Monash Women’s Maternity Services provide care for nearly 10,000 mothers and babies each year. We have well-established close collaboration with multiple research institutions and a proud history of bringing research to the beside due to co-location and strong academic links, with Monash Women’s clinicians encouraged to attain parallel research commitment. This means there are many opportunities to use research findings to make sure we give the best care possible and update care with new developments regularly.
We also generate some of our best research into issues that matter the most to mothers and their babies where the bulk of complications occur, and the women and babies we care for benefit from these developments in extreme prematurity, pre-eclampsia, fetal growth restriction (small babies) and preterm rupture of membranes (breaking of the waters).
There are several research centres co-located and closely affiliated with Monash Women’s Maternity Services, including the Ritchie Centre, the Hudson Institute, Monash University, Monash Centre for Health Research & Implementation (MCHRI) and other academic institutions.
We’re proud to lead the way in research that delivers breakthroughs in women’s health, maternity and obstetric services across our hospital sites and the community.
Watch the below video and hear from our talented team working for the benefit of women, their families, and the community.
Monash Women’s and Jessie McPherson Private Hospital, work in partnership with The Ritchie Centre, Hudson Institute and Monash University. Herein, there is an established perinatal research program where clinicians and scientists work together in the study of healthy and complicated pregnancies, fetal growth and development, as well as the ongoing health of the newborn. Their aim is to further the understanding of pregnancy, the different conditions that can affect pregnant women and babies and to ultimately develop better treatments and diagnostic tools.

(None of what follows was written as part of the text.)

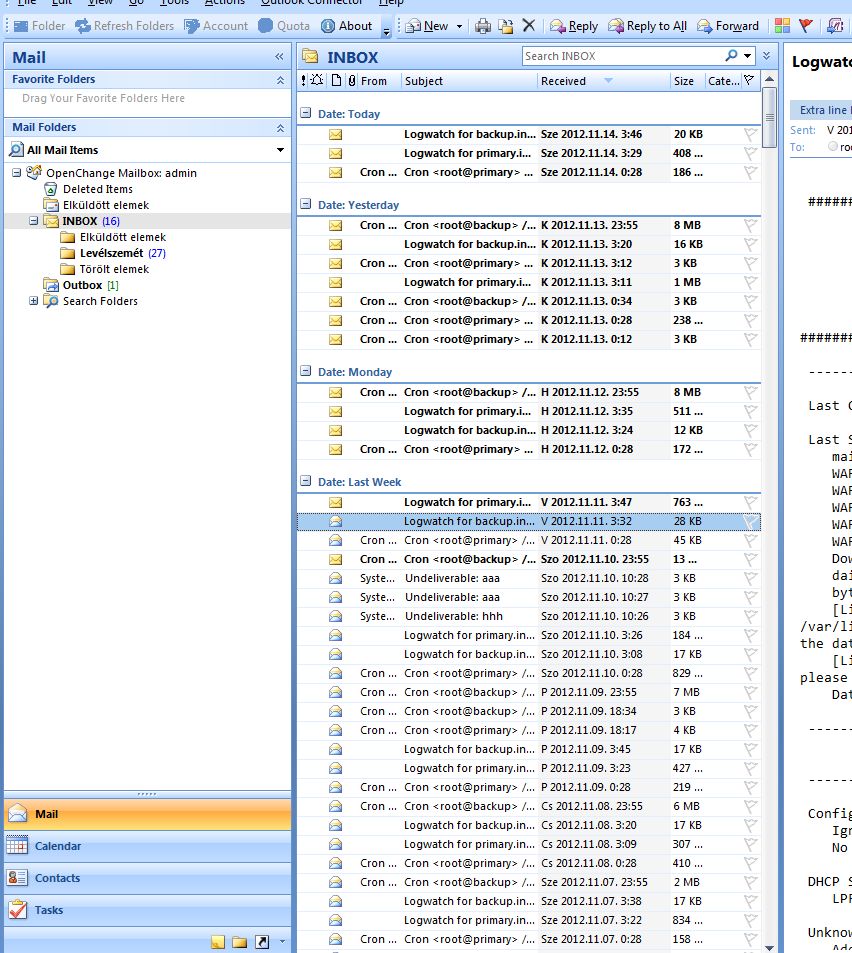Select the radio button beside the To recipient
The height and width of the screenshot is (953, 852).
click(x=833, y=147)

Currently, we are undertaking a wide range of research projects across all three Monash Health maternity sites: Monash Medical Centre, Dandenong Hospital and Casey Hospital. Some examples of these include: developing novel treatments for pre-eclampsia and fetal growth restriction, pioneering therapies for perinatal cerebral protection and reducing brain injury as a consequence of premature birth, the use of placental stem cells, the prevention of postpartum haemorrhage at the time of vaginal and caesarean section birth, and the effect of maternal diabetes on fetal kidney development. Many other projects are active within the unit.
All of our research projects are approved by Monash Health, Human Research Ethics Committee (HREC), before we can recruit any mother or baby and all meet rigorous safety criteria and have pre-defined audits of safety and outcomes. Participation is a trial is always voluntary and you and your baby may be offered a suitable trial and access to monitoring and medications as part of your participation. You may choose to withdraw from a trial at any time.

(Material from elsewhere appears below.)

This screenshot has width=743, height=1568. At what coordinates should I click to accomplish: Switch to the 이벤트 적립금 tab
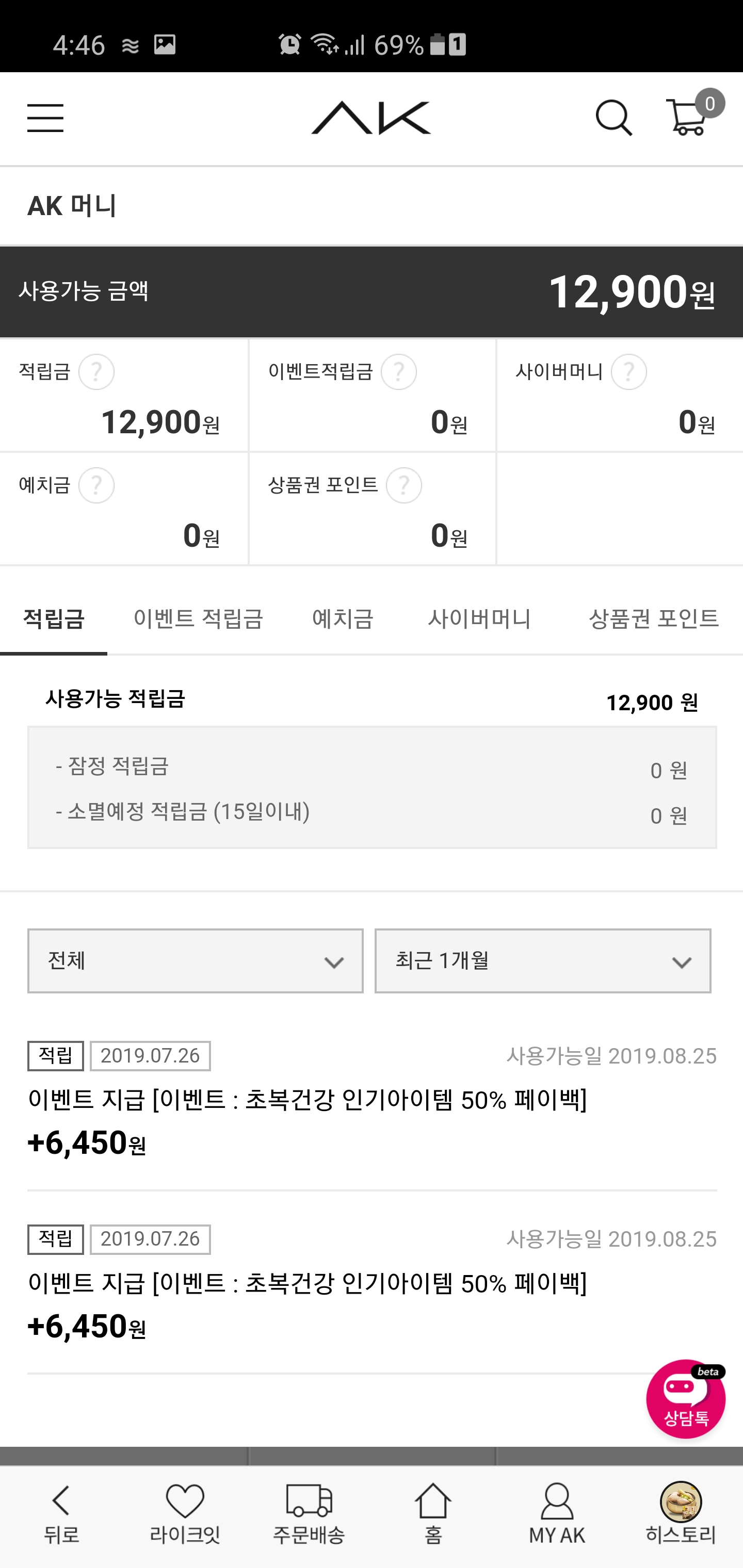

If you would like to find out more about our perinatal research at Monash Women’s, or you would like to ask if you may be eligible take part in one of our many research projects, as either a healthy volunteer or a participant with a specific condition, please contact your midwife, obstetric doctor or speak with your family doctor.
Monash Health is proud to support GenV, a new research project led from the Murdoch Children’s Research Institute that aims to help improve long-term health and wellbeing for children and parents.
GenV is a sophisticated research project with a simple goal: a better approach to child and adult health and wellbeing in Victoria. GenV will launch at Monash Health from mid-2021 and over two years, every family having a baby at a Monash Health hospital – and at birthing hospitals across the state – will be offered the chance to participate, no matter their background or location.
GenV is one of the world’s largest birth and parent cohort studies and aims to reduce the burden of problems including allergies, obesity and mental illness.